Ninety-two studies were identified by the literature search. Seventeen additional studies were found by back-searching. Of the total 109 studies, 41 met eligibility criteria and were included in the final review (some studies had more than 1 study arm). The majority of excluded articles lacked a control group, had a study design that did not fit Cochrane criteria (eg, descriptive or ecological studies), were reviews instead of studies, or used an outcome measure other than immunizations (eg, preventive visits or services).

Overall Impact of Reminder/Recall Interventions

We categorized studies into 4 groups according to age (children or adults) and type of immunization: (1) routine childhood immunizations (15 studies21-35); (2) childhood influenza vaccinations that target a high-risk group of children rather than the entire child population (2 studies36-37); (3) adult pneumococcal or tetanus immunizations (7 studies38-44); and (4) adult influenza vaccinations (21 studies38-39,41-42,45-61). Four evidence tables, including summaries of each study, are available from the author by e-mail and will be available on a forthcoming Cochrane review.17

Reminder/recall systems were found to be effective in 33 (80%) of the 41 studies and were generally effective for both children and adults and for both routine immunizations and targeted influenza immunizations. For routine childhood immunizations, 12 of 15 studies found positive effects, with the improvement in immunization rates ranging from 6 to 34 percentage points, and with ORs generally in the range of 1.5 to 2.5 for intervention vs control groups. The 2 studies on childhood influenza immunizations found similar improvements (>20 percentage points) in influenza immunization rates from very low baseline rates of controls. Six of 7 studies of adult pneumococcal or tetanus immunizations reported significant improvements, ranging from 4 to 27 percentage points, with most improving by at least 20 percentage points. Among the 21 studies of adult influenza immunizations (4 of these also studied pneumococcus or tetanus), 5 studies reported no improvement and 16 studies found significant improvements, often greater than 20 percentage points for patients receiving a reminder/recall intervention.

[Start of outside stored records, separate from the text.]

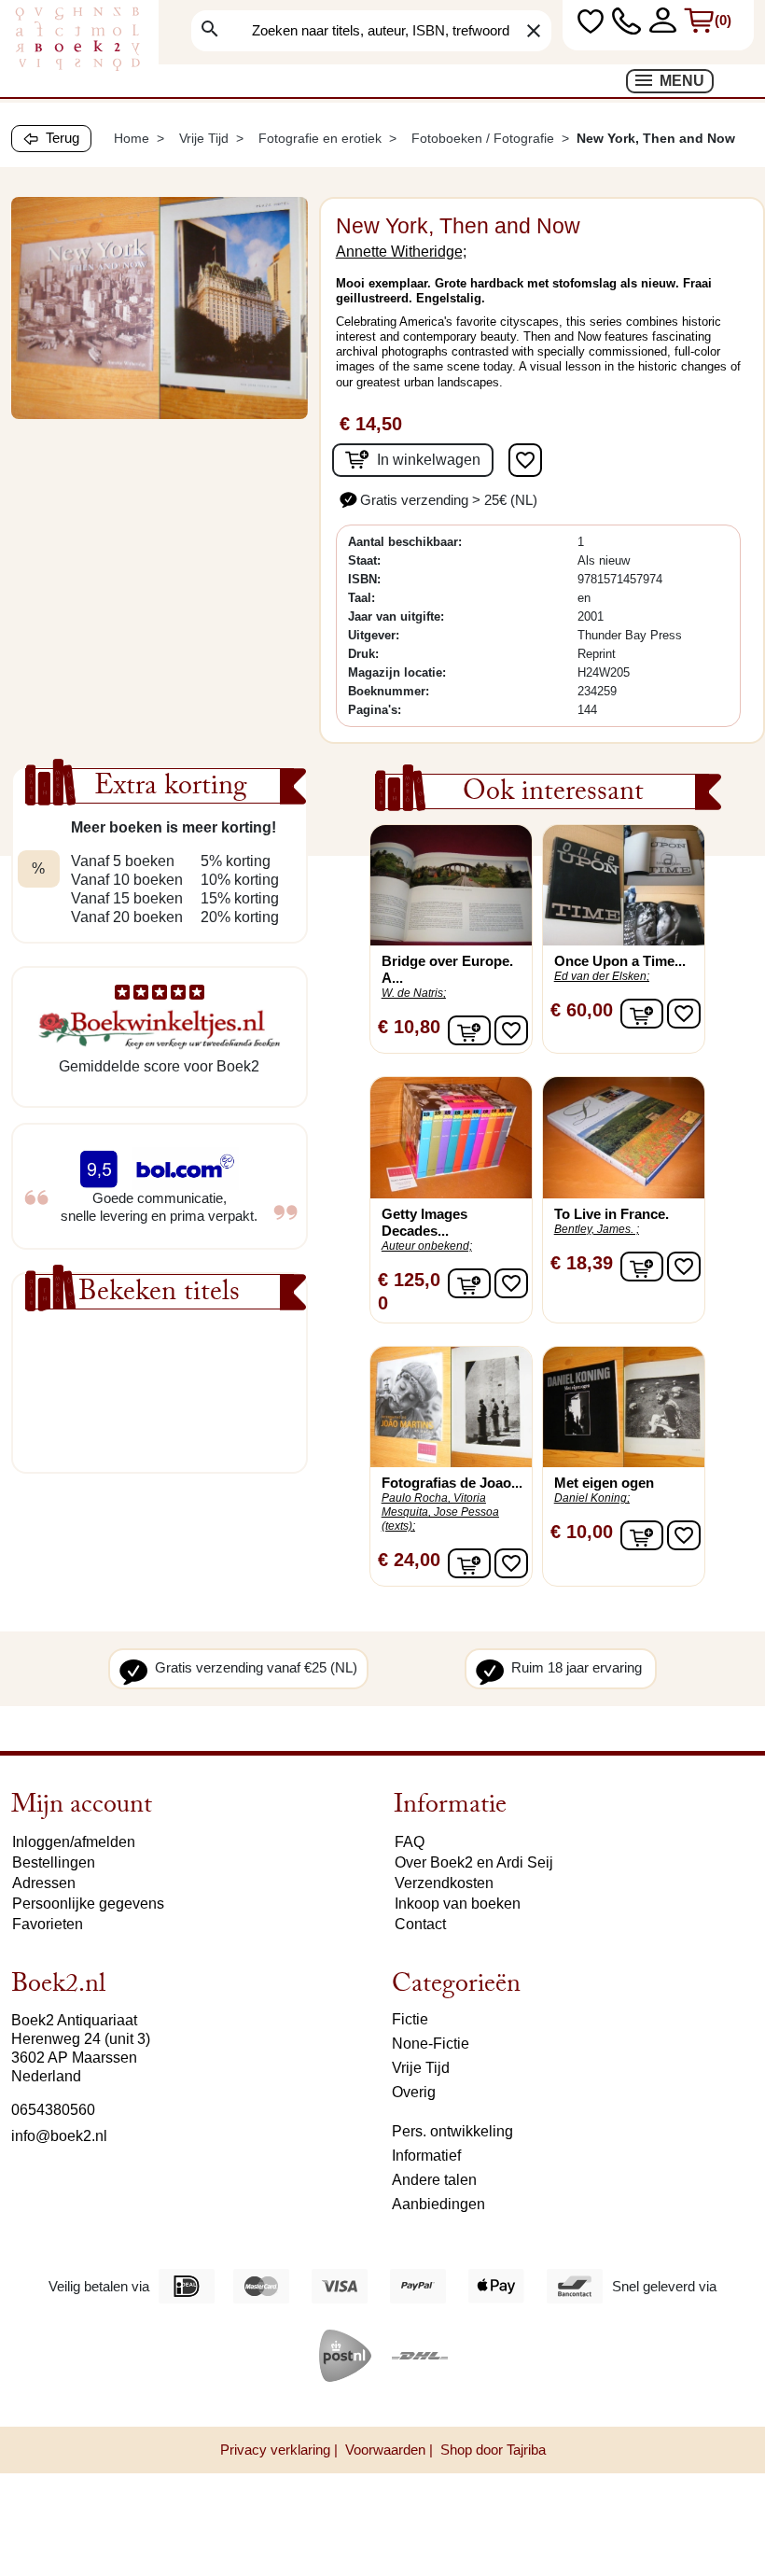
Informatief (426, 2155)
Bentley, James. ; (596, 1229)
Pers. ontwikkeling (452, 2131)
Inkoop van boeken (458, 1903)
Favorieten (47, 1924)
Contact (420, 1924)
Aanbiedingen (438, 2204)
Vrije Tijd (421, 2068)
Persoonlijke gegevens (88, 1903)
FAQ (409, 1842)
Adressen (44, 1883)
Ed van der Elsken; (601, 976)
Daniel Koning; (592, 1498)
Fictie (410, 2019)
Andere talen (434, 2180)
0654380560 (53, 2110)
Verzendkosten (444, 1883)
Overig (414, 2092)
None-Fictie (430, 2043)
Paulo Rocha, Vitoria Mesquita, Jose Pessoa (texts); (440, 1512)
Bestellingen (53, 1862)
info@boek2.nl (59, 2136)
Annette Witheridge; (401, 251)
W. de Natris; (414, 993)
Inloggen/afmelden (73, 1842)
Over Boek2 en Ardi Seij (474, 1862)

One might expect that improvement in immunization rates would be easier to achieve at lower baseline levels, with diminishing returns at higher levels; however, this was not found. In general, the degree of improvement in immunization rates due to reminder/recall was not associated with baseline immunization levels, which ranged from nearly 0% to 86%, as measured by control groups or assessed at the start of studies. Baseline rates were more than 80% in only a few cases and for influenza vaccine were extremely low.

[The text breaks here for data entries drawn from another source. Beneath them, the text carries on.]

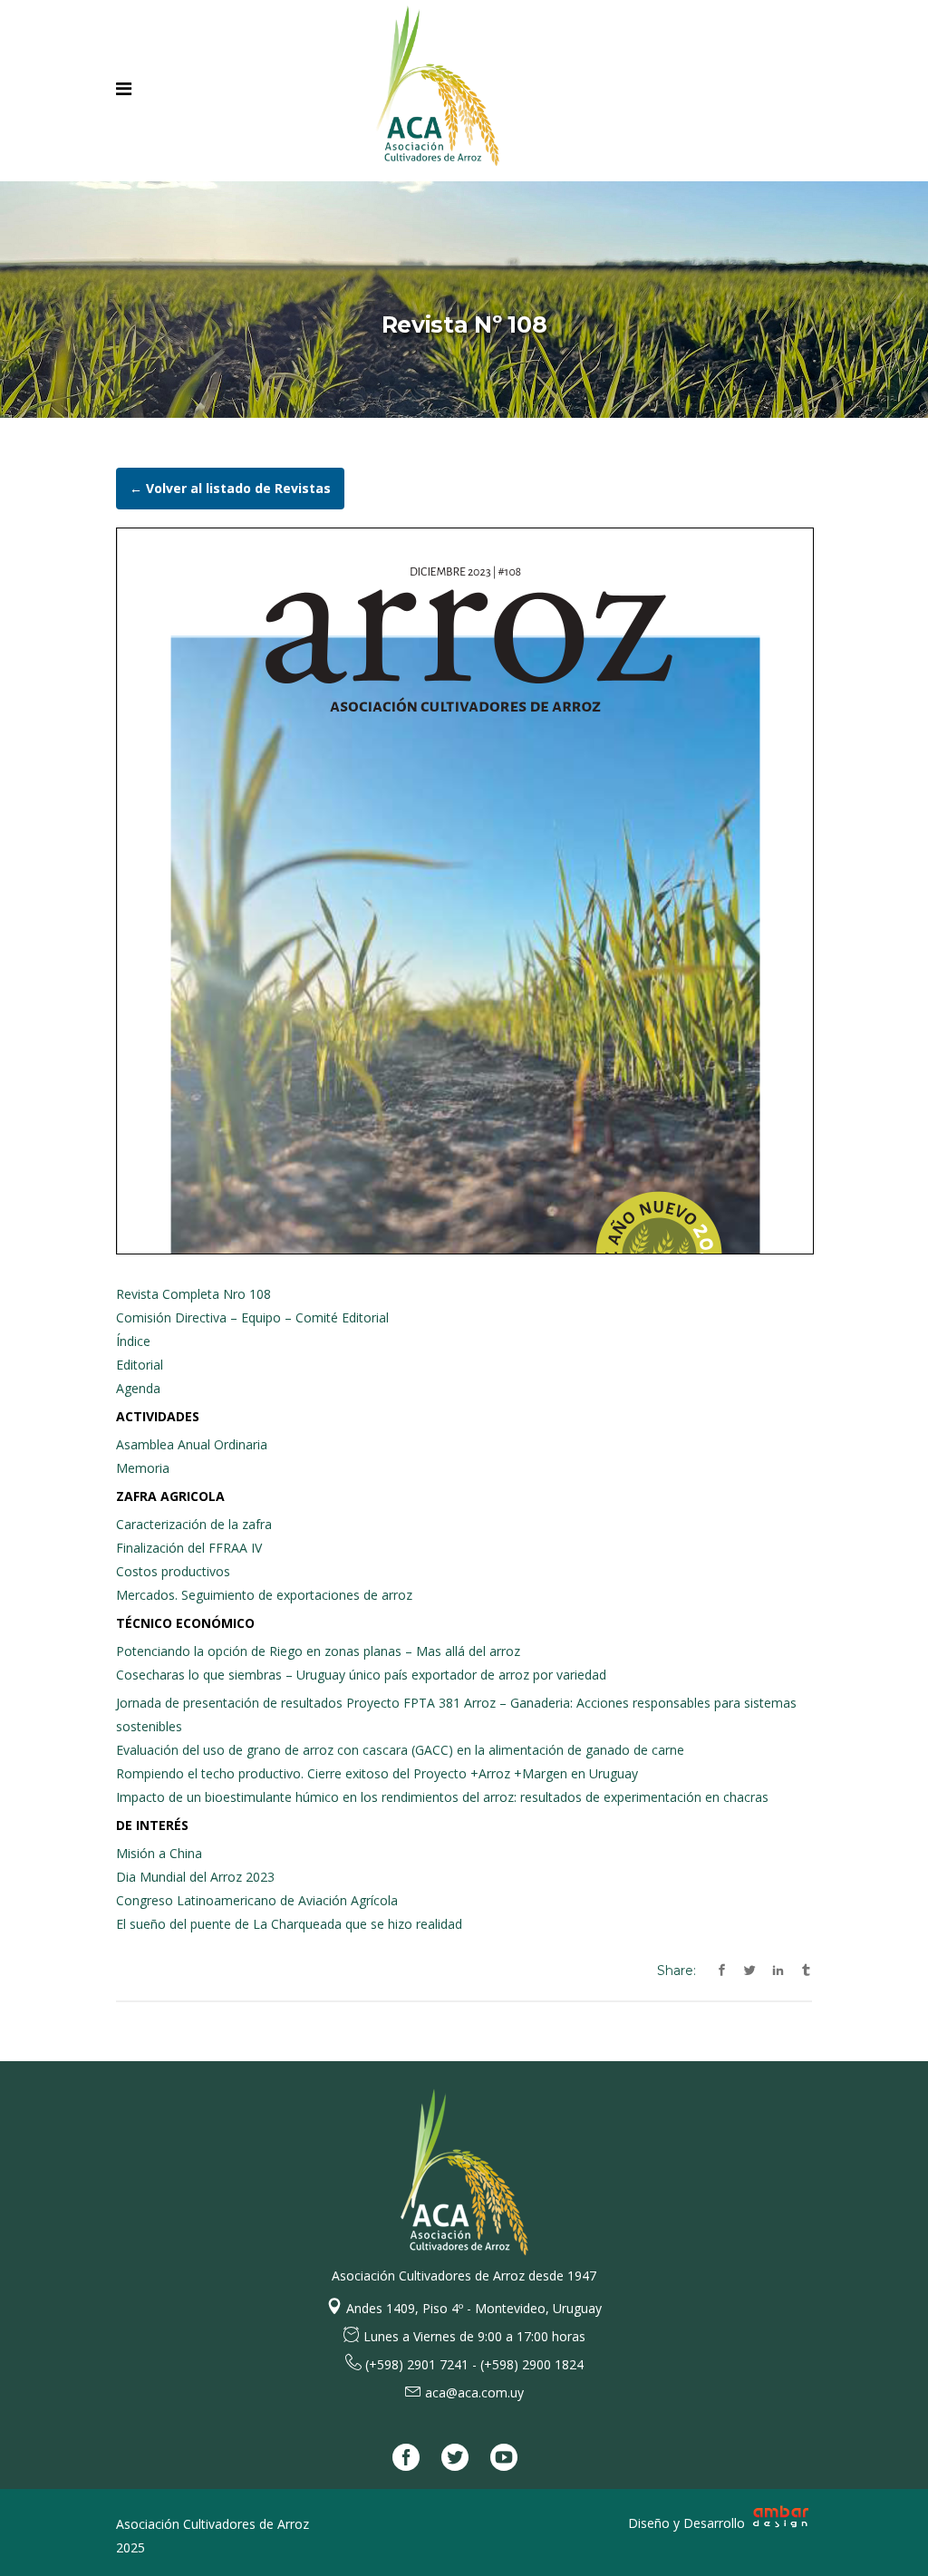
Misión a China (159, 1853)
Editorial (139, 1364)
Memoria (142, 1468)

Effectiveness of Reminder/Recall According to Patient Characteristics

Table 1 shows pooled results of the effectiveness of reminder/recall systems for randomized controlled trials, by patient age and vaccine group, study setting, and decade of study. Reminder/recall was effective for both children and adults, for both universally recommended routine childhood vaccinations and influenza vaccination recommended for high-risk children, and for all types of adult vaccinations. Odds ratios were generally higher than 2.0 for intervention vs control group immunization rates. Reminder/recall was most effective in academic settings, with somewhat lower but still positive results in private practice settings. There was no clear trend by decade of study.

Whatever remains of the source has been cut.